Vitamin D. The sunshine vitamin.
So which is it? Sunshine? Suntan Lotion?
Like all things, the answer is moderation.
See, here's how vitamin D works. The vitamin is not actually carried in the sunshine. Instead, sunshine causes the "previtamin" D3 to be created in our skin, which our kidney and liver then turn into the vitamin D our Moms told us about when they wanted us to go outside and leave them alone.
It's possible to get some Vitamin D from food, but it's vitamin D2, the sloppy inferior sequel in the vitamin D trilogy, kind of like how most people feel about Back to the Future 2 compared with Back To The Future 3.
So get to the point, Erik.
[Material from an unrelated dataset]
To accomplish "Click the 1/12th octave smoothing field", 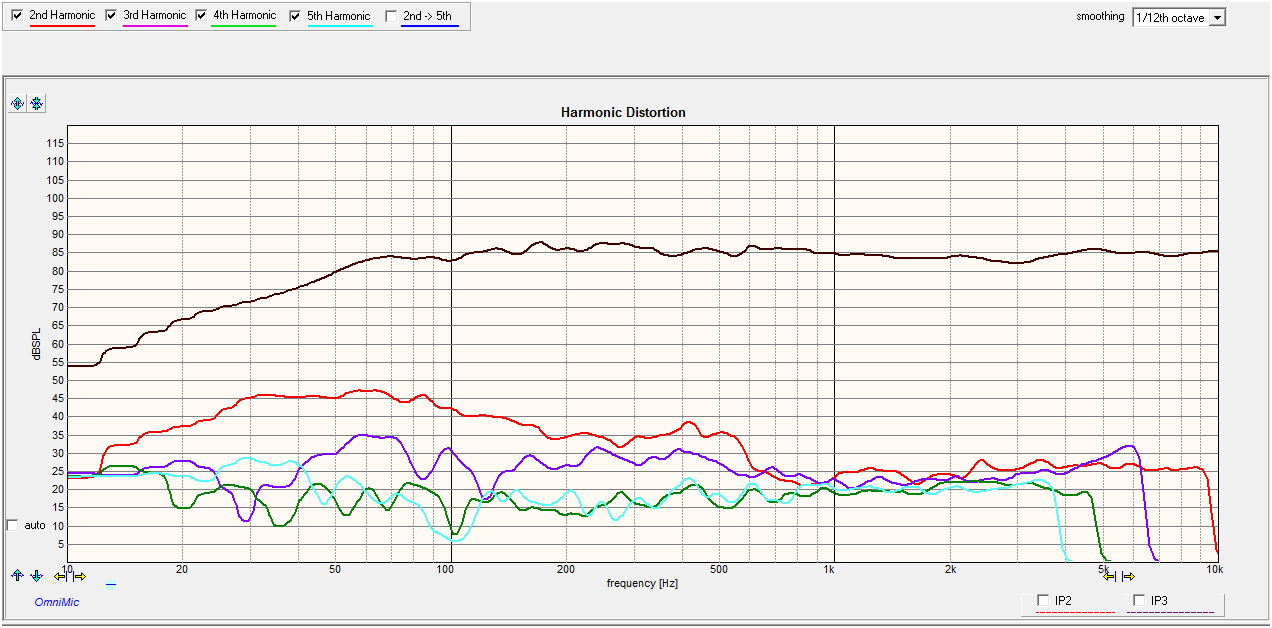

What's the happy compromise?
Well, according to some, the answer's about 7-8 minutes on a sunny day. And it doesn't matter really how much skin's exposed, so you don't have to take your shirt off. That's short enough that you're okay, skin-cancer and sunburn-wise. And your body doesn't produce that much extra Vitamin D if you go any longer.
So our answer is to wait until we've walked to the park or pool or wherever we're taking the kids and then put on the lotion. That's long enough to give them the Vitamin D goodness and yet still keeps them safe from those harmful UV rays in the long term.